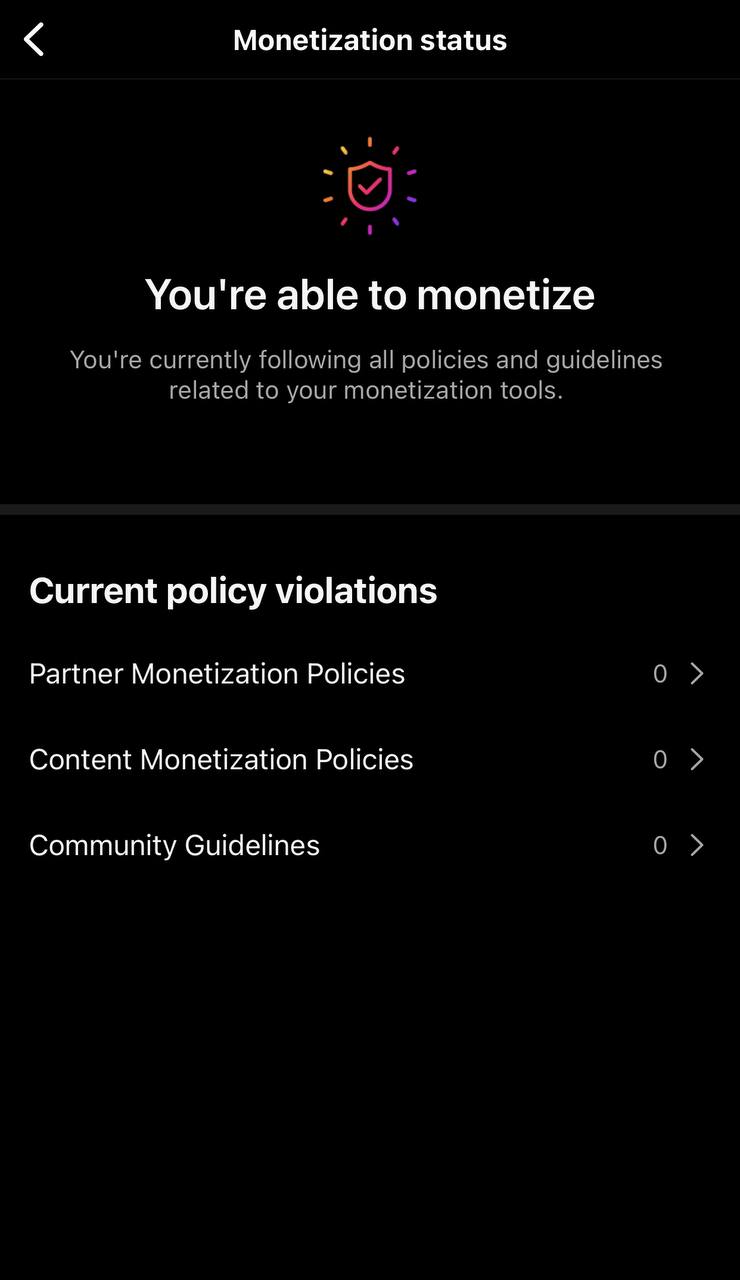Click the gray section divider bar
740x1280 pixels.
[x=370, y=509]
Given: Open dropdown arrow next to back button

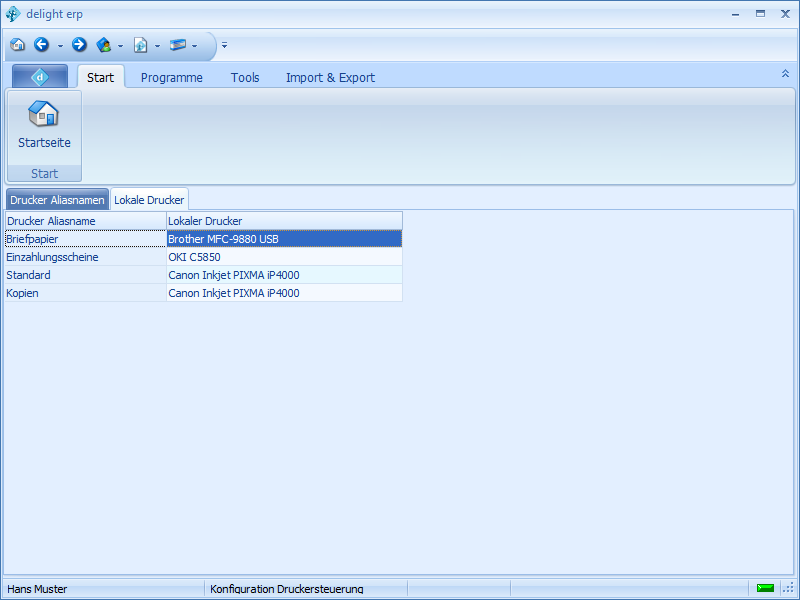Looking at the screenshot, I should (60, 46).
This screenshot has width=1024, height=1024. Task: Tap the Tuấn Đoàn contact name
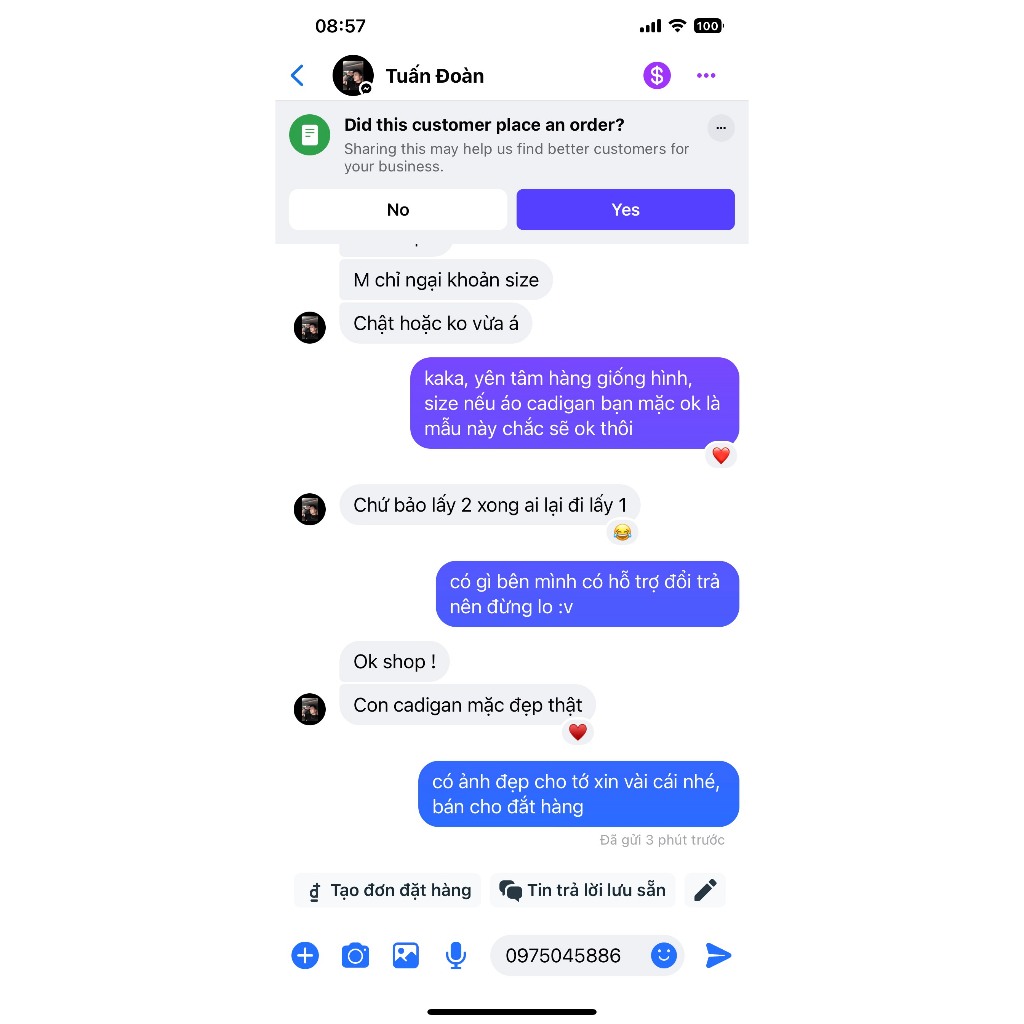(434, 76)
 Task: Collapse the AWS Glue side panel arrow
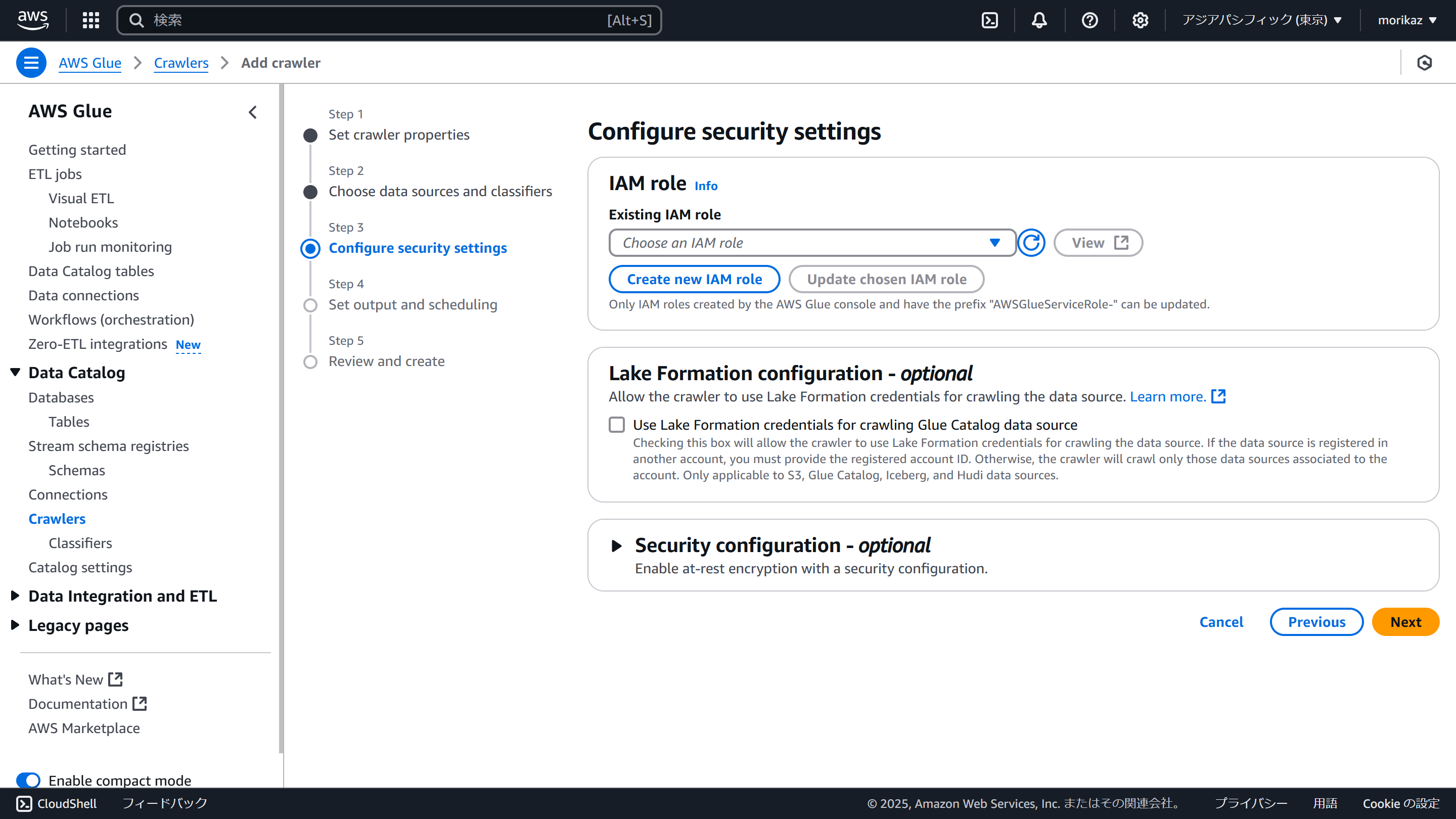pos(253,112)
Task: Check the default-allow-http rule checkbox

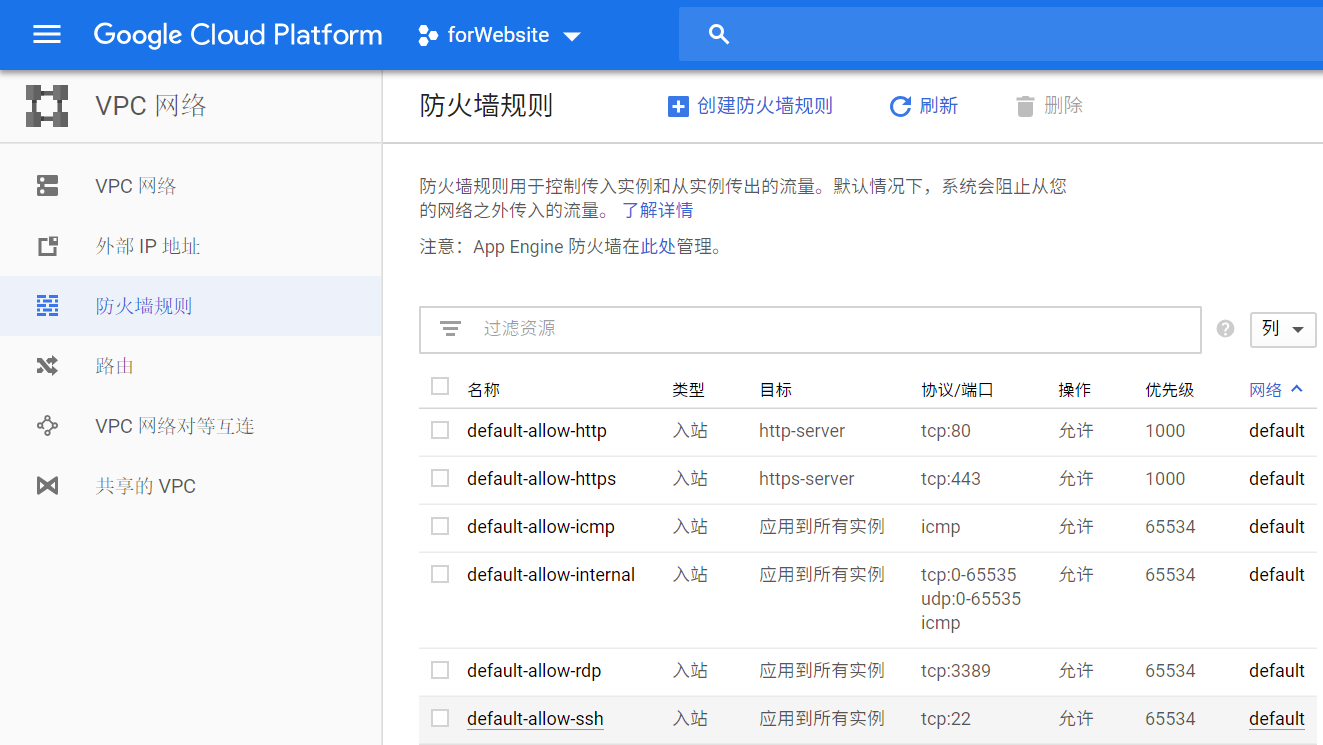Action: (440, 431)
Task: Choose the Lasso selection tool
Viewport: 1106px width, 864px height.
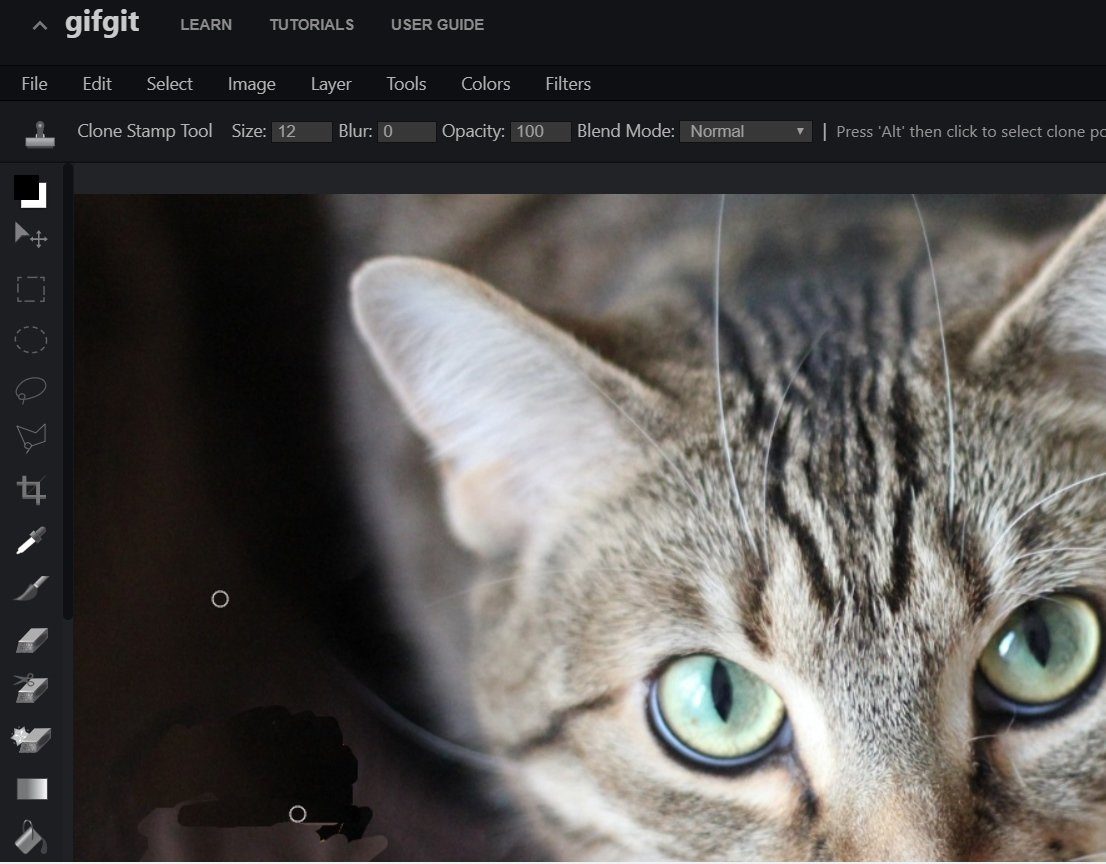Action: point(31,389)
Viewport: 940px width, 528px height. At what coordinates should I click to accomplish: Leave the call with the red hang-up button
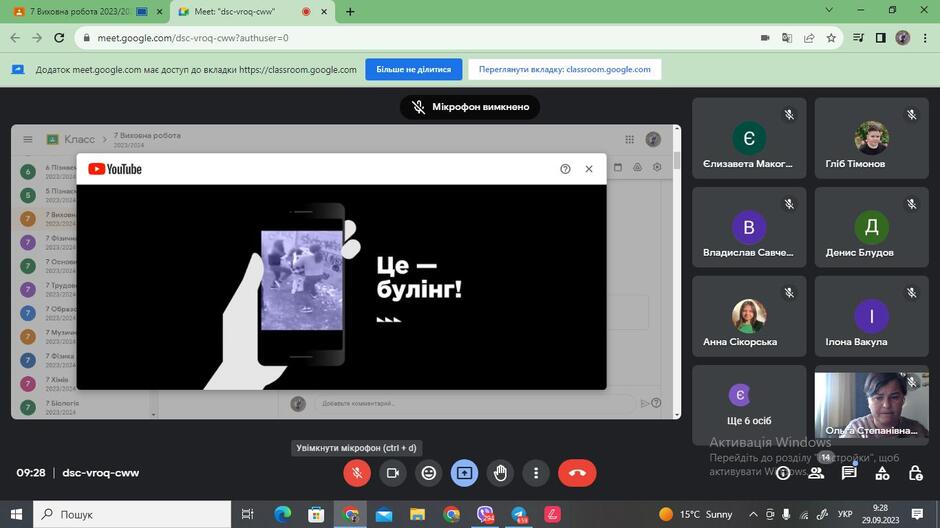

▶ [The task]:
Copy all of the rows above word for word, leaving out the pictures.

▶ [Exercise response]:
Click the gray section divider bar
740x1280 pixels.
[x=370, y=509]
Given: Open dropdown arrow next to back button

Looking at the screenshot, I should (60, 46).
This screenshot has width=1024, height=1024. Task: Tap the Tuấn Đoàn contact name
(434, 76)
 Task: Collapse the AWS Glue side panel arrow
pos(253,112)
Task: Check the default-allow-http rule checkbox

Action: (440, 431)
Task: Choose the Lasso selection tool
Viewport: 1106px width, 864px height.
Action: point(31,389)
Viewport: 940px width, 528px height. At what coordinates should I click to accomplish: Leave the call with the red hang-up button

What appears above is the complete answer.